Also familiar, unfortunately, was the scene that greeted him just a block from King Edward Avenue. Three police cruisers were flashing blue and red in the sunlight, and parked next to them was a white Forensic Identification van. Assaults, muggings, burglaries, drug disputes and booze-fuelled brawls were all common on the volatile bar strips of the Byward Market.
This time, however, a black coroner’s van had joined the line of official vehicles.
Green directed the cruiser to the curb behind the coroner’s van and scanned the officials gathered in the corner behind the yellow police tape. In their zeal to prevent scene contamination, the first responders had secured not only the alleyway but half a city block, and two uniforms had been deployed to conduct traffic in a vain attempt to ease the snarl. Green could see Brian Sullivan standing just outside the secured area, conferring with an Ident officer. Behind them, Green could see more officials in white Tyvek suits bent over something in the alley. At the mouth of the alley, abandoned except for a numbered forensic marker, lay an old-fashioned wooden cane like the one Green’s father used. In spite of himself, his gut tightened.
His father’s gentle rebuke came back to him now as he stood at the edge of the crime scene. He’d been investigating major crimes for nearly twenty years and had stood at the edge of countless crime scenes, waiting for the coroner’s report. The crime scene both repulsed and fascinated him, each one a new challenge, each one a clash with villainy. Now, as an inspector, he no longer attended crime scenes; Brian Sullivan and his major crimes detectives took the calls and worked the cases, while Green sat around committee tables, overseeing the broader picture, allocating resources and planning future initiatives. Even the catchwords irked him. Yet he also knew that after twenty soul-battering years on the front lines of rape and murder, he’d had no choice but to retreat.
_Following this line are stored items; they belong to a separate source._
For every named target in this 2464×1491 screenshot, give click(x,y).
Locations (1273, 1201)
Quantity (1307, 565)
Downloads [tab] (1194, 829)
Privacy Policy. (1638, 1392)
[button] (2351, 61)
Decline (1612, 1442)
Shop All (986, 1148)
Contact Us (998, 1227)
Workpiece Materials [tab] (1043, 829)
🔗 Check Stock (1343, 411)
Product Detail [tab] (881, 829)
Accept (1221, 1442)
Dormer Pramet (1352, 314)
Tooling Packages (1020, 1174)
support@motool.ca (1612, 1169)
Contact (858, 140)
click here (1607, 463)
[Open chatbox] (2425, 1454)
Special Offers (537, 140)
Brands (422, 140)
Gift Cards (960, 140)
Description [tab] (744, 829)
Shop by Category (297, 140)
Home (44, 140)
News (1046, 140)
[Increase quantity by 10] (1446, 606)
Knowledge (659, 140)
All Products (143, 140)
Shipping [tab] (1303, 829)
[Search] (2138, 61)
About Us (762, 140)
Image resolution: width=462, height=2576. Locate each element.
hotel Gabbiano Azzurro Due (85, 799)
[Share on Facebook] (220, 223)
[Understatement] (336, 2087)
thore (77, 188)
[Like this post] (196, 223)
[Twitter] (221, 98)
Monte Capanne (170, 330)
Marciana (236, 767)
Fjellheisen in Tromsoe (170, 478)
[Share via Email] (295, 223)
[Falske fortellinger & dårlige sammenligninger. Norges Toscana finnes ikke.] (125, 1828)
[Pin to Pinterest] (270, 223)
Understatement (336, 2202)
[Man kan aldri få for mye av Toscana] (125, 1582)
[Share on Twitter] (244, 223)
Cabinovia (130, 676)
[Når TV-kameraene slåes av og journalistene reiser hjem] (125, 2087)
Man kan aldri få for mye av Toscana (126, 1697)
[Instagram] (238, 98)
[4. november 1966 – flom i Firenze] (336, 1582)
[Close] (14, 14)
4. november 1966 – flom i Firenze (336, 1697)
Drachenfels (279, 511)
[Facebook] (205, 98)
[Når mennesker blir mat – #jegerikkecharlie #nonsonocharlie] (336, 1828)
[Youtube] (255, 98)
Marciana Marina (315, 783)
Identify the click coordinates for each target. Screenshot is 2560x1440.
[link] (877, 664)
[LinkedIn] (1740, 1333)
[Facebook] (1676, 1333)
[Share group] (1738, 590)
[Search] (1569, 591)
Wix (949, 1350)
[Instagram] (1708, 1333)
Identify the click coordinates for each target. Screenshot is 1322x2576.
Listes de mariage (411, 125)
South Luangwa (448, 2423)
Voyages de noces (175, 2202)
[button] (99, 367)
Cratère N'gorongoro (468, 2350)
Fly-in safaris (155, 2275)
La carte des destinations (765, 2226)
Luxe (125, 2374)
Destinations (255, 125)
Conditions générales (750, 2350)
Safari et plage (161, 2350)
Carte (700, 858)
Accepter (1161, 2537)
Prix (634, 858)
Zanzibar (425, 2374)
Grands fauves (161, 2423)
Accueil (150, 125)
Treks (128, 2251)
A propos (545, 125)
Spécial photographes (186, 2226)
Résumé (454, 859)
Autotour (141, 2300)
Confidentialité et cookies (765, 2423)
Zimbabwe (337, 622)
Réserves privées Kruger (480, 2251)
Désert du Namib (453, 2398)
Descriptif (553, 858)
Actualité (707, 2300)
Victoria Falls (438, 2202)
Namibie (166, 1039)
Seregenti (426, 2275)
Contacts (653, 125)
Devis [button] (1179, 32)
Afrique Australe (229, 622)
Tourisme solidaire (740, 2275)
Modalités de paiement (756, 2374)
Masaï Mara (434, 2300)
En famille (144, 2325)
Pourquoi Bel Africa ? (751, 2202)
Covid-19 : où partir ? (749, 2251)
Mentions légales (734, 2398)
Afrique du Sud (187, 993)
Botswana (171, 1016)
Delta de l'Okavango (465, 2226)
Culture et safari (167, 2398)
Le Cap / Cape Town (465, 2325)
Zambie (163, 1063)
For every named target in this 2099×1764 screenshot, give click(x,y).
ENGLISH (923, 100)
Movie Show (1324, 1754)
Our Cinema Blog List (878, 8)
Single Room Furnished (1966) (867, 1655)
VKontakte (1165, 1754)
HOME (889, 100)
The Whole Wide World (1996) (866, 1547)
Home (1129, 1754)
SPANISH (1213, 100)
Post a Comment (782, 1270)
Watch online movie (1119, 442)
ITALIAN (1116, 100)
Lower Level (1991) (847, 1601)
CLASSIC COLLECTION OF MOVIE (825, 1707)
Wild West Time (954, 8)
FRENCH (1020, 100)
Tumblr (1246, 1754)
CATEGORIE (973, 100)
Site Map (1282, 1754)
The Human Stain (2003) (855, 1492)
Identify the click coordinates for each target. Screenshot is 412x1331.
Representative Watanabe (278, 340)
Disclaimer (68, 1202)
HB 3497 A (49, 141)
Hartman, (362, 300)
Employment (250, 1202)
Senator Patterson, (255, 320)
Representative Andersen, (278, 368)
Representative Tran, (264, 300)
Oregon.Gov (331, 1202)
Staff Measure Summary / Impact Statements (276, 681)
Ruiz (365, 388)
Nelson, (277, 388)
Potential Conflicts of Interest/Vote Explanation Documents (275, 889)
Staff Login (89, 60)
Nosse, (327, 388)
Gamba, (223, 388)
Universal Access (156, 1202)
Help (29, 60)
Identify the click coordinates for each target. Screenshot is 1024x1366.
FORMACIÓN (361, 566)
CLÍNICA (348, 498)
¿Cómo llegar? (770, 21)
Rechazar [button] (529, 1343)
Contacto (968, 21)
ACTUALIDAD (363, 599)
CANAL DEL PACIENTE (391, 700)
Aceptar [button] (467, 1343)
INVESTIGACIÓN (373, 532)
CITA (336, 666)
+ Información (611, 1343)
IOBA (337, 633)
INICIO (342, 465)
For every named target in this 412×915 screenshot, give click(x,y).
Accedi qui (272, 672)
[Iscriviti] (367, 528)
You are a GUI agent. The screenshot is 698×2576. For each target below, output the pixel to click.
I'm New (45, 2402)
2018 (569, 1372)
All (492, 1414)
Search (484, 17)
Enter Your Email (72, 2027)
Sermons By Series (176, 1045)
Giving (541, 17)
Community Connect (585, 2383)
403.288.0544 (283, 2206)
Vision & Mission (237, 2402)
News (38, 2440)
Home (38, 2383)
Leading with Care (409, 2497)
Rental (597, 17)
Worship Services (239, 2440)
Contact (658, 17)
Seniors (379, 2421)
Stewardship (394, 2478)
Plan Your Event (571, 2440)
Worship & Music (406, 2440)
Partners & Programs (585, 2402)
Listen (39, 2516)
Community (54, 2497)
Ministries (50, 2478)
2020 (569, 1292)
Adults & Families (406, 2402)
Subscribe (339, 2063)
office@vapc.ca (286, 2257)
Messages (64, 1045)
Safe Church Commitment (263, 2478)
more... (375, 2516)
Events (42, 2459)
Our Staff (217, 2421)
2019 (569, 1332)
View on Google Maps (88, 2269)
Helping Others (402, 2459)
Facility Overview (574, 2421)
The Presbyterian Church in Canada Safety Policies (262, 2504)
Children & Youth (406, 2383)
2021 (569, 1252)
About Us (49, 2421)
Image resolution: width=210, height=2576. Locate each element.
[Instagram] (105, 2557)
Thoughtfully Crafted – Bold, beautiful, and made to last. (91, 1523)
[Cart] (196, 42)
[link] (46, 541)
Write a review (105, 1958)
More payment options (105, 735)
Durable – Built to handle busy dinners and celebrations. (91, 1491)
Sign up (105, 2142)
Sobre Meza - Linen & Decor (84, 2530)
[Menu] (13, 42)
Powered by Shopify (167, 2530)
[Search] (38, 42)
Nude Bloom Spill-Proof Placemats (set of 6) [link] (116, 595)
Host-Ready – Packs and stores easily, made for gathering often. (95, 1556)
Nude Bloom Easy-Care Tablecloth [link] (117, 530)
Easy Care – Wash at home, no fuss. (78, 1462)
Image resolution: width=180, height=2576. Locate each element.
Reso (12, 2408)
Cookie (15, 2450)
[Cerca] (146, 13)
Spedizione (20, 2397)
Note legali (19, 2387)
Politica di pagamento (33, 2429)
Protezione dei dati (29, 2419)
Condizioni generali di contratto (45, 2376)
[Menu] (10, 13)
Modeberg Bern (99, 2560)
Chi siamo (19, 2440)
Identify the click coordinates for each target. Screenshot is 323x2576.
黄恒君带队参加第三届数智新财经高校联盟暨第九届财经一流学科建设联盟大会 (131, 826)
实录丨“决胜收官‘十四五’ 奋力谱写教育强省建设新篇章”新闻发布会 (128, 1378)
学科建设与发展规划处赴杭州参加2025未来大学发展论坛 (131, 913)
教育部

Standing outside the Rideau Street crime scene, however, he felt not exhilarated but slightly sick. In his mind was the image of an elderly man walking down the street, perhaps on his way home to some modest seniors’ residence in Sandy Hill, much like the one Sid Green lived in only a few blocks away. With his cane, he had probably walked slowly and stiffly, his head bent to watch his footing. He might even have been a little deaf, easy prey for the punk who’d crept up behind him. Not just knocked him down, which would have been appalling enough, but beat him to death. Green felt a tremor of rage at the affront.
Brian Sullivan turned and glanced around the street thoughtfully, no doubt trying to judge where the killer had come from. Had he been lying in wait in the alleyway and somehow lured the victim into an ambush? The killer had chosen a particularly disreputable corner populated by street people, drug dealers and low-end hookers working the fringe of the club district. A corner decrepit by day, dangerous by night. Both a beer and a liquor store were within a couple of blocks, and desperation sometimes drove alcoholics to extreme actions. But no sooner had the thought crossed Green’s mind than he dismissed it. This was no simple mugging; from Sullivan’s description, it had been a rage out of control.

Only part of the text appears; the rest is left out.